Este lunes apareció publicada en Excélsior una columna de Ciro Gómez Leyva; la primera después de años de no hacerlo en medios impresos. Fue una columna breve, de apenas 209 palabras titulada “Un mes en su escondite”, donde sin mencionarlo por su nombre, habla de Andrés Manuel López Obrador y de su encierro tras dejar la presidencia de la República.

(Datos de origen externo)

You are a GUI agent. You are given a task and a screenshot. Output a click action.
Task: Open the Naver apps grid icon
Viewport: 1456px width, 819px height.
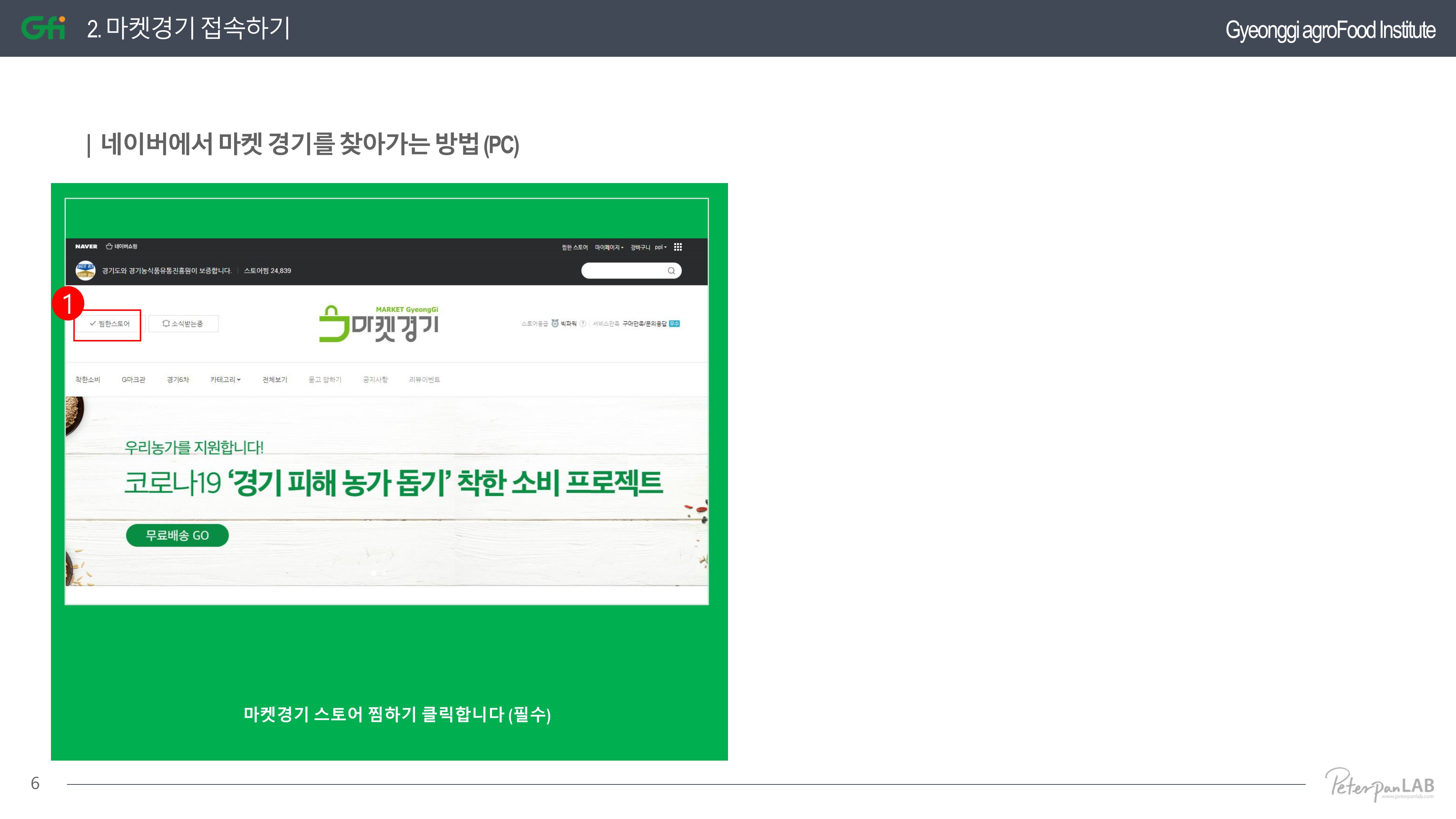pos(678,247)
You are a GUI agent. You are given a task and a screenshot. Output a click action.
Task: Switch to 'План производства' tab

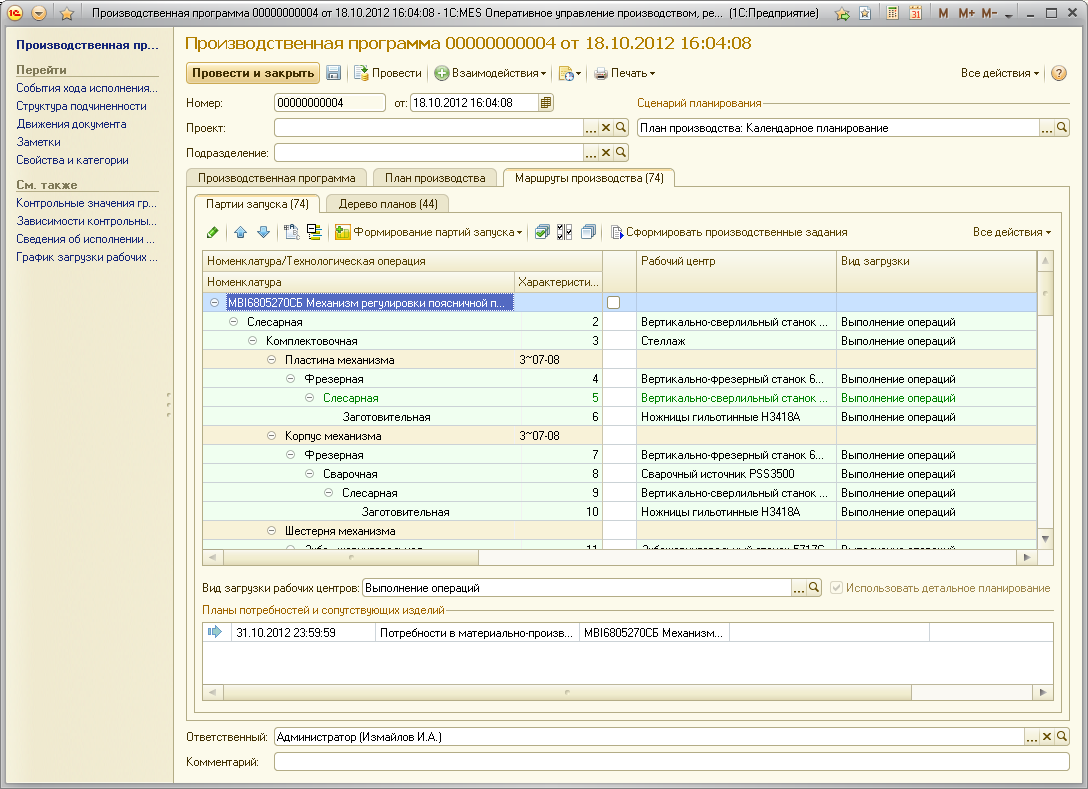point(435,178)
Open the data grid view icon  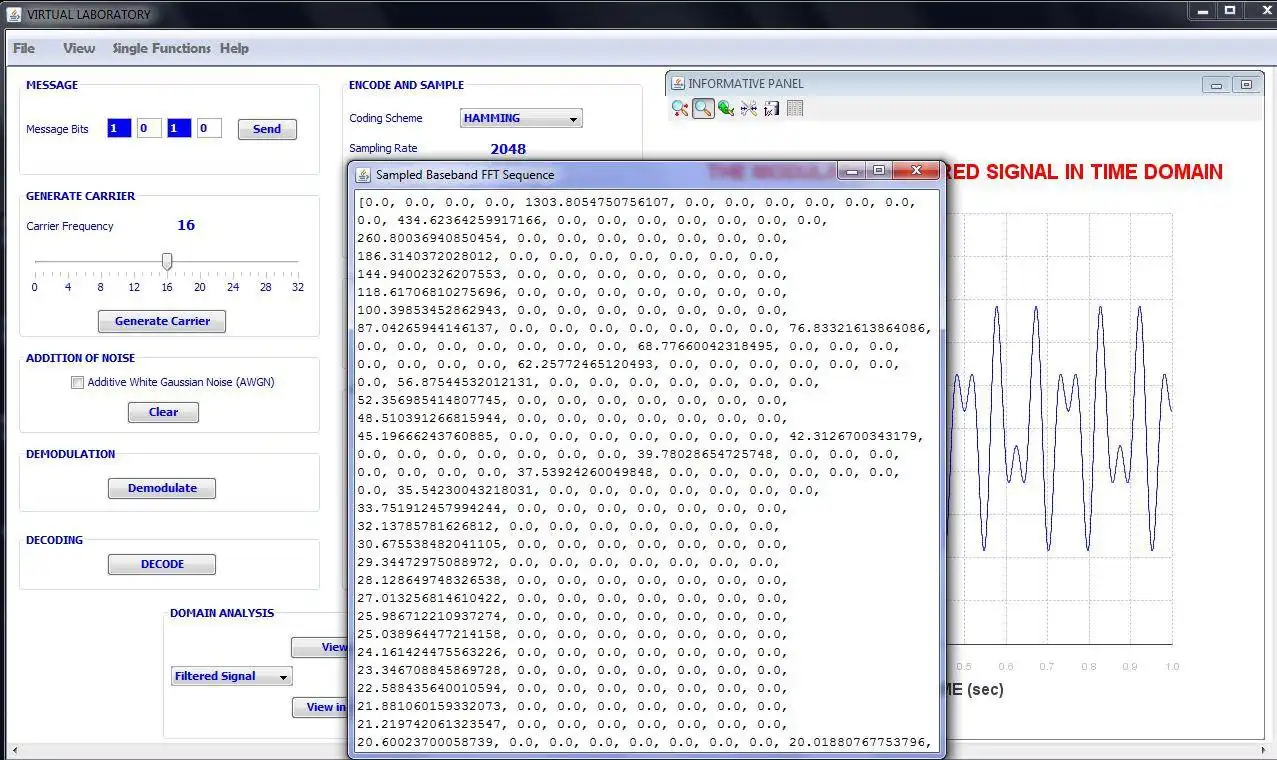tap(795, 108)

“Pasaron cuatro semanas, nada sabemos de él. Ninguna declaración, cero fotos, ni un post. Así es que, independientemente de lo que haga y planee y de en qué habitación se esconda, sigo creyendo que, por capacidad reflexiva o lo que fuere, avizoraba que, a partir de octubre, se hundiría en la fase del poder en que no se progresa, por el contrario. Y que lo menos dañino sería apagarse en una finca de días mojados, bochornosos, según el meteorológico”, dice el periodista en las últimas líneas de su texto.
Y en efecto, nada se sabe del tabasqueño que después de entregar la banda presidencial estuvo 24 horas en su casa de Copilco y luego puf… se esfumó.
En lo personal, pensé que emularía a Luis Echeverría que se sintió en la obligación de enmendarle la plana a su sucesor José López Portillo, hasta que éste lo envió a las Islas Fiji.
Y es que después de cinco años y diez meses de pararse de lunes a viernes frente a un micrófono, creí que sentiría la necesidad casi fisiológica de seguir hablando para justificar sus pifias, abusos de poder y sus mentiras. Pero no, el tipo simplemente se desvaneció.
Nadie lo ha visto en su rancho ni merodeando en algún café o centro vacacional. Nadie lo vio en Los Ángeles o en Nueva York viendo perder a los Yankees los tres primeros juegos de la Serie Mundial.
Aunque una cosa es que físicamente no esté visible y otra bien diferente que esté ausente.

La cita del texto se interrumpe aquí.